In the months since Rio hosted the 2016 Olympics and Paralympics, we have seen sport’s international governing bodies, such as the International Olympic Committee, FIFA or UEFA, take some important first steps. Indeed, all three of these governing bodies, as well as the Commonwealth Games Federation, have made progress on the path of integrating Human Rights as a due consideration when rolling out their processes, in particular in connection with mega sporting events.
For example, EURO 2024, the Paris 2024 Olympics and the 2026 World Cup are all events in which framing documents (such as bidding criteria or host city contracts) must now include an explicit reference to the responsibility of organisers to respect human rights, whilst setting up and delivering the event. Terre des Hommes and its Children Win campaign have worked in coalition with other key civil society organisations to get the sport governing bodies to engage in taking these first steps.
What do we mean by incorporating human rights into the planning and delivery of mega sporting events? Well, this should imply that when constructing sports infrastructure for the event, workers are duly paid, have decent working schedules and conditions. It should imply that supply chains are free from child labour. Or, when communities and families are evicted and moved to a new location to make way for sporting facilities, that the process should not violate child rights – for example, by ensuring proper access to schools and health centres in the new location.
It is important to understand that the prevention of human rights and child rights violations, as well as respect of anti-corruption standards, are both key elements when considering the social components of ‘sustainability’. Usually understood in the context of its economic and environmental aspects, social sustainability has begun to gather momentum and importance over the last two years when debating the ‘sustainability’ of sporting events.
Take a moment to reflect on this. If an event lasting three or four weeks has life-changing consequences for many thousands of people, surely it should be organised in a way that reduces the negative impact to the minimum.
Therefore these changes on paper, in the documents I have described previously, are vitally important – but, let us be clear, they only constitute the start of the journey. And, one could add, the easiest part of it.
To have the desired positive impact on the ground, for the affected groups such as workers, children or communities, the new provision in contracts and bidding documents needs to be translated into concrete decisions aiming at identifying the risks in terms of human and child rights, at taking the necessary measures to mitigate such risks, and finally ensuring that victims of potential violations get proper reparation.
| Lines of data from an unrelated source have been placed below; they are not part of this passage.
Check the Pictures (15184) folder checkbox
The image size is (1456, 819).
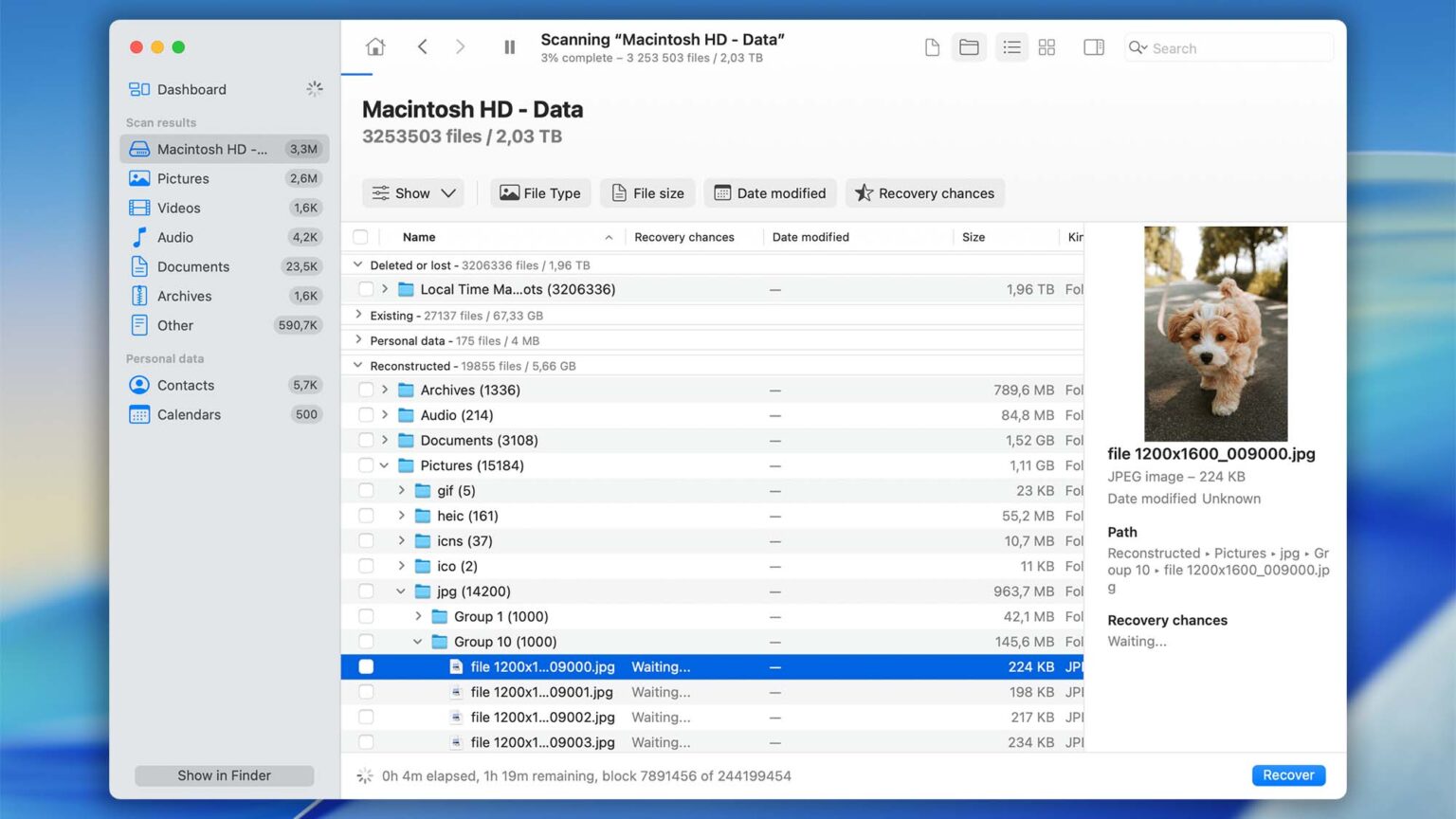(x=366, y=465)
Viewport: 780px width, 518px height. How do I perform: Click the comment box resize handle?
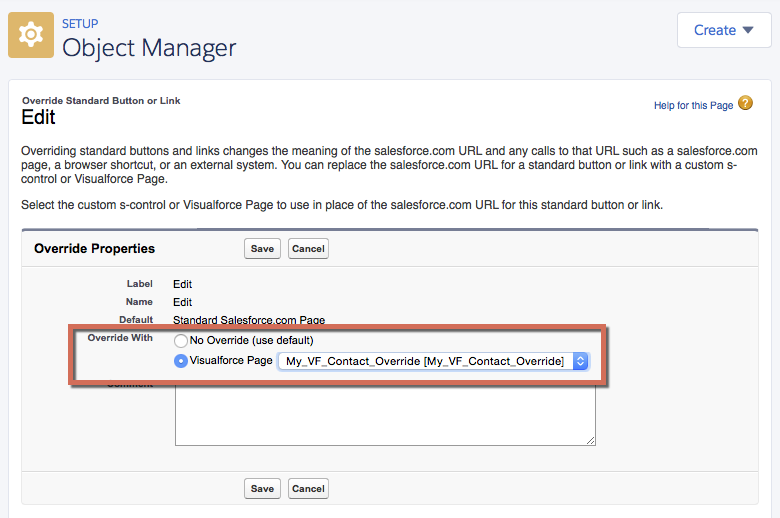point(590,440)

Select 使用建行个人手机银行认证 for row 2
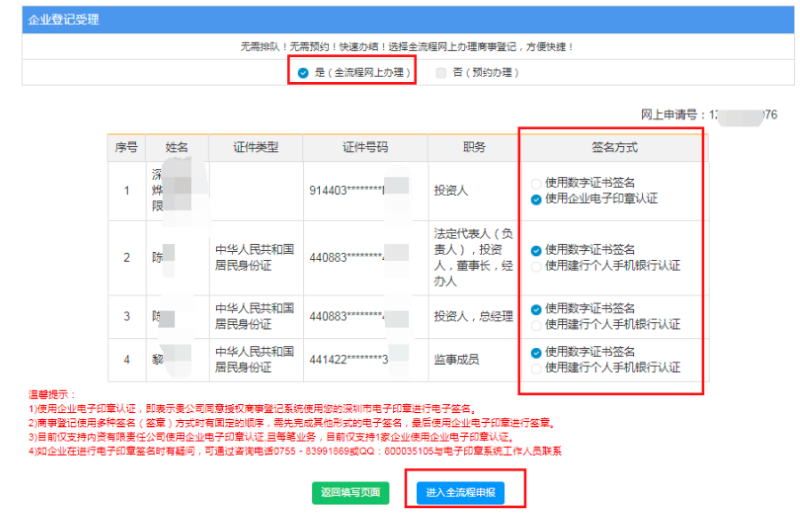[x=537, y=265]
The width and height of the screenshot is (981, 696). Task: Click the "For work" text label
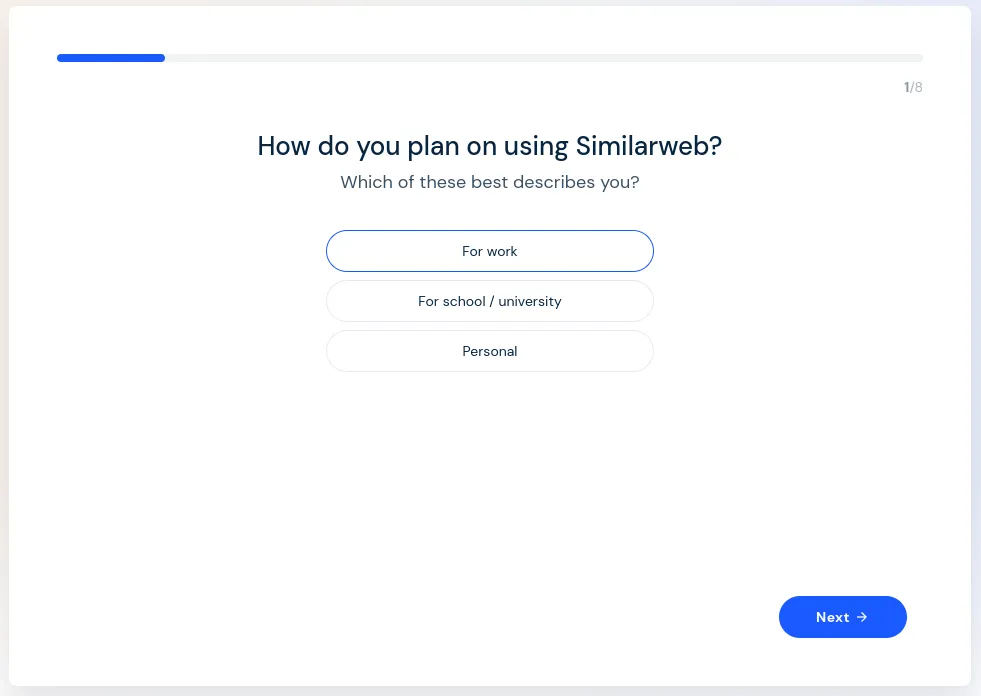point(490,251)
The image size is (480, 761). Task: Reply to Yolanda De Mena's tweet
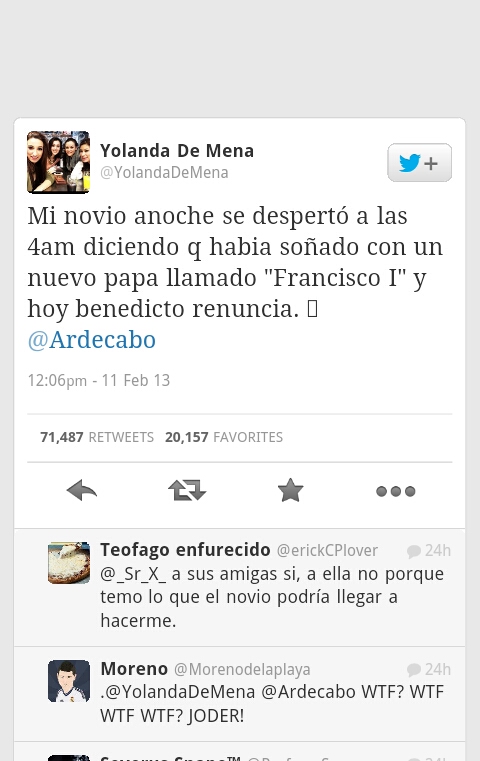[82, 490]
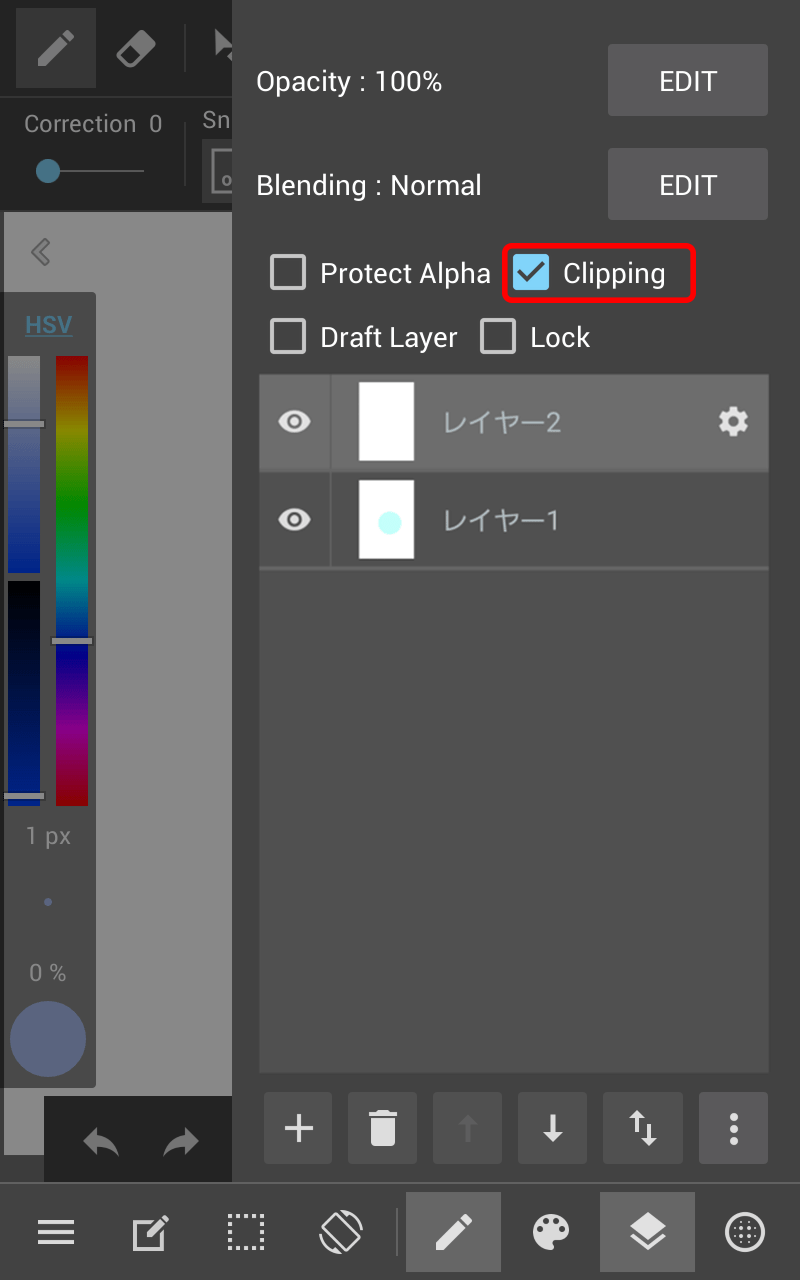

Stakeholders involved in the organisation of mega sporting events are certainly familiar with such processes of risk assessment and management. What many actors are now requesting from sport governing bodies is that these should be applied in the area of the stakeholders’ responsibility to respect human rights.
We must engage in dialogue with the governing bodies at a global level in order to bring about these changes. As already mentioned, this is producing results. However, this strategy must be complemented at a national and local level in order to be truly effective. Indeed, it is the host cities and/or the national sport organisations who make the decisions that really change the lives of people impacted by mega sporting events. Thus, having host cities sensitised to the importance of human rights and anti-corruption should be non-negotiable when seeking the effective implementation of such a framework.
Processes at ground level have already started. The involvement of stakeholders including communities or trade unions are, for example, foreseen in the frame of the Paris 2024 Olympic Games. The same applies in the preparation of the bid for Euro 2024, where cities hosting matches will be required to take into account the new human rights requirements – including labour and child rights – designed by UEFA in its bidding documents of May 2017.
It is important that the work at global level is reinforced by implementing strategies at national and local level. Initiatives at both levels should be mutually supporting each other.
The implementation of human rights due diligence by organisers of mega sporting events in particular – and the world of sports in general – is now at an important crossroads. Sport governing bodies have to show that all this is not only about having good intentions and nice words on paper but also thoughtful, concrete and accountable ways of implementation.
For this reason, there still needs to be a reality check. Local stakeholders such as host cities, national sports federations or impacted communities have an important role to play to make the commitment to human rights due diligence become a reality.